Sony: A Surprising New Competitor in Health Care

Sony isn't a company most investors normally associate with the health care industry. The Japanese conglomerate is certainly well-known for consumer electronics, but it also has a surprising strategy to expand into health care. Let's take a look at some surprising strategies that could eventually make Sony a major player in medical devices and personalized medicine.

A growing player in the medical device market
Sony quietly entered the health care market in 2010 through several key acquisitions and partnerships.

In February 2010, Sony acquired iCyt Mission Technology, a producer of flow cytometers, which are used to sort cells, detect biomarkers, and engineer proteins. Sony's Digital Audio Disc Corporation (DADC) then collaborated with at least three life science companies -- RainDance, Quanterix, and Caliper -- to invest in microfluidics, a liquid-handling technology used in DNA chips and lab-on-a-chips. In 2011, it acquired Micronics, a developer of point-of-care diagnostic technologies, which holds a large number of microfluidics patents.

A biochip (lab-on-a-chip), a common application for microfluidics technology. Source: Wikimedia Commons.

None of those acquisitions made much sense until September 2012, when Sony took an 11% stake in Olympus for its medical imaging technologies. At the time of the investment, Olympus held a 70% global market share in endoscopes, which are used to peer inside the human body during medical procedures. The joint venture, known as Sony Olympus Medical Solutions, formally started in April 2013.

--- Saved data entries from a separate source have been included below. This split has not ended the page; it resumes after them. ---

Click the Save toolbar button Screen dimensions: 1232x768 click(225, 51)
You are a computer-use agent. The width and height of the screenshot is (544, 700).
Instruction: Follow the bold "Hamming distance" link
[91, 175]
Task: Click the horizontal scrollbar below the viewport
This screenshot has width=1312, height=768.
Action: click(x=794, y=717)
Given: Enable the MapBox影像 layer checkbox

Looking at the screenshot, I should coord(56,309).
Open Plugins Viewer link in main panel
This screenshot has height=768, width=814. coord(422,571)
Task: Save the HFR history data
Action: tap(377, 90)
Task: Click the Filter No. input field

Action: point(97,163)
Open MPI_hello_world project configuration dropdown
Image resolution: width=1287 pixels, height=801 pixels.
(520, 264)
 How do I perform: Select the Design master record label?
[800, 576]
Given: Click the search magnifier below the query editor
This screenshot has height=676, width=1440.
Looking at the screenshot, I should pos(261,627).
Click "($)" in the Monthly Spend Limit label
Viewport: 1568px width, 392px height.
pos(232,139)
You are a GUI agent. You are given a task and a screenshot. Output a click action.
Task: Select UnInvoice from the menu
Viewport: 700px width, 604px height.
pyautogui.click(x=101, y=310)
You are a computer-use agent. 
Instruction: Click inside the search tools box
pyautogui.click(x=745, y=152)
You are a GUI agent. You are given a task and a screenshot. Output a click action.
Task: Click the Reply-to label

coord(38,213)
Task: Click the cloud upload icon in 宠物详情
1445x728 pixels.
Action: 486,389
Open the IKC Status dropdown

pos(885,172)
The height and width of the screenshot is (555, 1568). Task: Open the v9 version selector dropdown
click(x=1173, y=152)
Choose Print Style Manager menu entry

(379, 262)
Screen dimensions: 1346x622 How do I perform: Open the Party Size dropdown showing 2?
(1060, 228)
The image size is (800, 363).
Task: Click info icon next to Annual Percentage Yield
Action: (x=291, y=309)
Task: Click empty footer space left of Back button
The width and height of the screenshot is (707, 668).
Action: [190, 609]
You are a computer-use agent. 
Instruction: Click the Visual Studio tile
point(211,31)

The battle between Sony and Samsung shifts to medical imaging devices
Sony Olympus Medical Solutions is developing medical imaging devices using Sony's 4K technology to capture moving images four times sharper than traditional HD video from within the body. Sony set a firm goal for its medical business: annual sales of 200 billion yen, or about $1.9 billion, by the end of fiscal 2020.

The fledgling medical business will grow within Sony's Imaging Solutions and Products business -- which generated 730.4 billion yen (approximately $7.1 billion) in fiscal 2013 -- and eventually evolve into a new core business segment. Sony's Imaging business, which consists of its cameras and image sensors, accounted for 10.7% of its top line in 2013.

Sony's sudden interest in medical devices runs parallel to tech giant Samsung's recent investments in the industry. Between 2010 and 2013, Samsung acquired Medison (ultrasonic medical devices), Nexus (cardiovascular test kits), and NeuroLogica (medical imaging). It combined all of those technologies and launched GEO, its own line of digital radiology and in-vitro diagnostic equipment, last March. Samsung is more ambitious than Sony -- it claims it will be one of the world's largest medical equipment companies by 2020, generating $10 billion in annual revenue from its medical device business alone.

To put Sony and Samsung's 2020 medical sales targets in perspective, GE's health care segment, one of the largest medical device companies in the world, generated $18.2 billion in revenue in fiscal 2013.

Why did Sony need all of that microfluidics tech?
However, imaging devices are only part of Sony's plan for expanding its medical business. In January, Sony signed a partnership with life sciences giant Illumina and Japanese medical portal M3 to launch a genome information platform in Japan.

The platform, known as P5, will be a genome analysis service for medical and research institutions across Japan, with a long-term goal of creating personalized medicine and health care services. All of the microfluidics technologies Sony has been acquiring over the past few years, which can be used for a wide variety of diagnostic purposes, now come into play. On April 1, Sony DADC announced another microfluidics deal with Trinean to produce microfluidic disposables, which are used to store and analyze droplet-sized biological samples.

Illumina recently broke the "human genome sound barrier" by launching a system that could sequence the entire human genome for $1,000 -- a steep drop from the cost of $250,000 a decade earlier. Sony and M3 will establish the company, and Illumina will act as a minority investor.

When we put all these pieces together -- the high-end imaging devices, the genome tests, the medical portal system, and Illumina's involvement -- we get a much more ambitious health care project than Samsung's GEO.

The Foolish takeaway
In conclusion, Sony's new ventures into health care are exciting, but they aren't big enough yet to offset the importance of its game, mobile, and home entertainment businesses -- which together accounted for 54% of its top line last quarter. However, Sony is clearly serious about evolving into a major contender in the medical devices and diagnostics market, and these new products and services should be closely watched.